There is no evidence in the record which justifies the position of appellants. They do not come into court with clean hands; they are not. innocent of any participation in a wrong. Equity will refuse to aid one whose appeal to it offends the conscience. (Unckles v. Colgate, 148 N. Y. 529; Rubin v. Yedlin, 224 App. Div. 768.) If appellants have suffered any loss, which is extremely doubtful, it is a loss occasioned by their own fraud. Their fraudulent acts and conduct offend justice and conscience, “ and upon the principles of eternal justice whatever consequences may follow * * * should rest on the head of the offender alone.” (Masson v. Bovet, 1 Den. 69.) If appellants cannot be restored to their original position they have no one to blame but themselves. Respondent is not responsible for that and it is no defense to her claim for a rescission. The law cares very little what a fraudulent party’s loss may be, and exacts nothing for his sake. It certainly will not undertake to indemnify him for expenditures made in the prosecution of his fraudulent purpose. (Masson v.
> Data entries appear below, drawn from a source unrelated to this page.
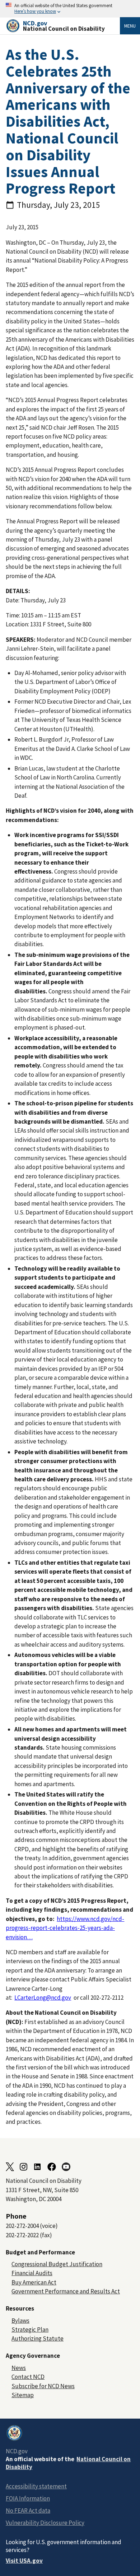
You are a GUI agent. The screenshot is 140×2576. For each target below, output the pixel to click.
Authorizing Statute (37, 2338)
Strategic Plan (29, 2329)
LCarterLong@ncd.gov (42, 1997)
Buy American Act (33, 2282)
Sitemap (22, 2395)
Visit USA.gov (24, 2561)
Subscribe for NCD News (43, 2386)
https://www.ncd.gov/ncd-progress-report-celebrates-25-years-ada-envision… (65, 1928)
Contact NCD (28, 2377)
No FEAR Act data (28, 2510)
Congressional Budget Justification (56, 2264)
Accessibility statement (36, 2486)
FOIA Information (28, 2498)
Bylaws (20, 2321)
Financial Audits (31, 2273)
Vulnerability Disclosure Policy (45, 2523)
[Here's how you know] (70, 9)
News (18, 2368)
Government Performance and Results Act (65, 2291)
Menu (130, 26)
Bovet, supra; Guckenheimer v. Angevine, 81 N. Y. 394.) Relief should not be denied an innocent party simply because the one who conceived and perpetrated the fraud and profited thereby cannot be restored to his former position; and the fact that the wrongdoer may suffer will not deter equity from granting relief to the injured party. (Hammond v. Pennock, 61 N. Y. 145; Parton v. Metropolitan Life Insurance Co., 129 Misc. 493; affd., 224 App. Div. 672; Ring v. Ring, 55 Misc. 420; affd., 127 App. Div. 411; affd., 199 N. Y. 574; 9 C. J. 1210.)
Emphasis is laid on the fact that the referee stated that the question of an accounting was held for future determination. What he had in mind, as evidenced by his opinion, was respondent’s right to an accounting from appellants. She chose to forego that right and on the argument before us her counsel expressly waived *202her claim to that relief. It is obvious, therefore, that all the issues in this case have been determined and the entry of final judgment was proper.
Although convicted of cheating respondent, appellants insinuate that they are entitled to equitable intervention. This record tells another story. It is impossible to escape the conclusion that these appellants animated by sordid and selfish motives and actuated by greed, through fraud and deceit, stripped this respondent in her declining years of practically all her possessions. Their plea is utterly devoid of justice and should fall on deaf ears.
The judgment and order appealed from should be affirmed, with costs and disbursements, without prejudice, however, to any rights which appellants may have to an accounting from defendant company.
Rhodes and Crapser, JJ., concur; Hill, P. J., dissents, with a memorandum.